That's because arts-giving from several other sources have taken a hit over the past decade. The National Endowment for the Arts has never fully recovered its grant-giving levels of the early '90s. Annual dollars given out by the state's Office of the Arts, for instance, have dwindled to a trickle as Connecticut's budget has been battered.

More locally, money given out by the Greater Hartford Arts Council — the organization that largely oversees corporate and workplace giving to the region's 140 nonprofit art groups — also declined over the years, from $1.4 million in 2012 to $1.1 million in 2018.

"We're certainly not making the money we did in the '80s and '90s," says Greater Hartford Arts Council CEO Cathy Malloy during a recent interview from her Pearl Street office in downtown Hartford.

Or even the first decade of the 2000s.

But Malloy still determinedly drumbeats about the arts and the role the council plays in the region, even in light of the reduced dollars it has to give out from its most recently completed budget of $2.45 million, down slightly from $2.63 million in 2012.
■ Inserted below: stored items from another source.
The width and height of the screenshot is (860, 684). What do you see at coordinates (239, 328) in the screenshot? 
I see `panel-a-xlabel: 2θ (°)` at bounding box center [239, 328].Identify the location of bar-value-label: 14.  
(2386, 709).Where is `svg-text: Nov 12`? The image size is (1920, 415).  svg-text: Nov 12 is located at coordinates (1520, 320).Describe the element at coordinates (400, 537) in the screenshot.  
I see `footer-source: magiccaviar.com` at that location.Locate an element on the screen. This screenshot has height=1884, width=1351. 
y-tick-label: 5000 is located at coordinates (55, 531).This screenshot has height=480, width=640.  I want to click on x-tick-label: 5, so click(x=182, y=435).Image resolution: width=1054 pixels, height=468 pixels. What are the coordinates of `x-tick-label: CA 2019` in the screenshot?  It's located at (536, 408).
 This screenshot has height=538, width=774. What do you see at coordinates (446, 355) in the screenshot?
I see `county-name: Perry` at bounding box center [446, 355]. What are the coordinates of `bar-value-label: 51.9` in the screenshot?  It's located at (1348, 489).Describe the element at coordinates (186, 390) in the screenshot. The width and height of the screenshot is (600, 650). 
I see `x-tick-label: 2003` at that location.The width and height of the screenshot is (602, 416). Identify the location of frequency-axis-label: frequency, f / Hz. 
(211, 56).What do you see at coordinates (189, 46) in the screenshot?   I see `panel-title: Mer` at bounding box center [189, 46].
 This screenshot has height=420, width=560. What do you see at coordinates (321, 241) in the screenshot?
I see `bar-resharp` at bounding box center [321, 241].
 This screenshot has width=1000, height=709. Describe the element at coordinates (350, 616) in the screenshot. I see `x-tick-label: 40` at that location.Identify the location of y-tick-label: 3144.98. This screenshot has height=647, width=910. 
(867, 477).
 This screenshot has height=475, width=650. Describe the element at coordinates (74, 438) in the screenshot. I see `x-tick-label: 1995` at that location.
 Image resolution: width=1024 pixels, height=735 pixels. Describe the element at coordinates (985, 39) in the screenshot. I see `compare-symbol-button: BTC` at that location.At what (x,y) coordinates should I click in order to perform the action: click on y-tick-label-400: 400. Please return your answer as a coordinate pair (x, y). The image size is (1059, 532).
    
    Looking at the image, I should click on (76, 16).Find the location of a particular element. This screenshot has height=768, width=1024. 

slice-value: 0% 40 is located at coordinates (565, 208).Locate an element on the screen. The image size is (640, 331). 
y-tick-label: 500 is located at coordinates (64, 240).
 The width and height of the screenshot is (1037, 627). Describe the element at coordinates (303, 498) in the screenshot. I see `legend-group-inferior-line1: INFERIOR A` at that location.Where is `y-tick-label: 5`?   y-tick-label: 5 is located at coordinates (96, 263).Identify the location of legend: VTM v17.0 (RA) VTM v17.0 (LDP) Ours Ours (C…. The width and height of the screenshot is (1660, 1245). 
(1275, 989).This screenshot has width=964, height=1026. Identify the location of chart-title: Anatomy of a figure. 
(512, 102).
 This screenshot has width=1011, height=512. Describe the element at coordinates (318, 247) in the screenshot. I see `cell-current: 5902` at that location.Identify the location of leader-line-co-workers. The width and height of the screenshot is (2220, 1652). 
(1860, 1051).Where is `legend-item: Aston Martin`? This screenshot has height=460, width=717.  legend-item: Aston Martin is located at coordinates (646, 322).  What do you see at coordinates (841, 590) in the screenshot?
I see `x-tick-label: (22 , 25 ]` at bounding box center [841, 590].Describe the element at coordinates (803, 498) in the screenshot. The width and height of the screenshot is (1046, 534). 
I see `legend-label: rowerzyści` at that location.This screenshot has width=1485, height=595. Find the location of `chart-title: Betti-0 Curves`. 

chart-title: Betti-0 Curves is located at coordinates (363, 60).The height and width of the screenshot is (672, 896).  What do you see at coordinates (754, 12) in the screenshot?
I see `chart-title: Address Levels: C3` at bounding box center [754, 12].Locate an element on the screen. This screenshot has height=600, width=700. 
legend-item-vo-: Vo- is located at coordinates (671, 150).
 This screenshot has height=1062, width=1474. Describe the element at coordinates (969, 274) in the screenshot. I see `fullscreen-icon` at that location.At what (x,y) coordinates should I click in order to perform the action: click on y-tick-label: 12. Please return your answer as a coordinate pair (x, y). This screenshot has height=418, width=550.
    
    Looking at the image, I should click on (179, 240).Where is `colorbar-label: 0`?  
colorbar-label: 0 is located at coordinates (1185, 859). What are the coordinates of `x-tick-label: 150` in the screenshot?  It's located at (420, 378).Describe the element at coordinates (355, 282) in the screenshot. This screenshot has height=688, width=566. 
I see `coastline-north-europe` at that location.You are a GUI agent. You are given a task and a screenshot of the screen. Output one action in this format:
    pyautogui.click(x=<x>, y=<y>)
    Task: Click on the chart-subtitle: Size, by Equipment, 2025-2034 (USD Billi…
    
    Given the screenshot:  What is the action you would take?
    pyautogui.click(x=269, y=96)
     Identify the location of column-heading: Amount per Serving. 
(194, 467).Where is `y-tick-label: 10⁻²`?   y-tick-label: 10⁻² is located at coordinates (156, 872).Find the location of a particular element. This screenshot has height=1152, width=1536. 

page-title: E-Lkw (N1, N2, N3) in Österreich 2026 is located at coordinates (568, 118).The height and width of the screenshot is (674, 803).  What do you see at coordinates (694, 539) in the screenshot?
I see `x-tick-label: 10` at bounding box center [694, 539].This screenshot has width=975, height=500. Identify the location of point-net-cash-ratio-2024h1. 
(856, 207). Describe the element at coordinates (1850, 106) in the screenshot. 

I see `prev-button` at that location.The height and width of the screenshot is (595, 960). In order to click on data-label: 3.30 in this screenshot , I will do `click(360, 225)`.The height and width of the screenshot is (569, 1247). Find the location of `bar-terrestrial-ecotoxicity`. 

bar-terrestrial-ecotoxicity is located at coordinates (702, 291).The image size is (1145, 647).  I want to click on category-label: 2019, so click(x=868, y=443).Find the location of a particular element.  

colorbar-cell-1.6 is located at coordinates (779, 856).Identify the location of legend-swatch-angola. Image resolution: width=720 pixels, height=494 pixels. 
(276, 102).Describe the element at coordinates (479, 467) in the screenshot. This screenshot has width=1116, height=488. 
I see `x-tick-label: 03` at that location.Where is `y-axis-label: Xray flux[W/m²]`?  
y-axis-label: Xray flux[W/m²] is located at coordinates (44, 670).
Malloy began in the arts post the year her husband, Dannel P. Malloy, became governor in 2011. Prior to that, she had a 10-year tenure as executive director for another not-for-profit, the Center for Sexual Assault Crisis Counseling and Education. While her husband moved out of his executive job Jan. 9, she will be continuing on in hers.

"Money is always a big issue. That's never gone away," she said.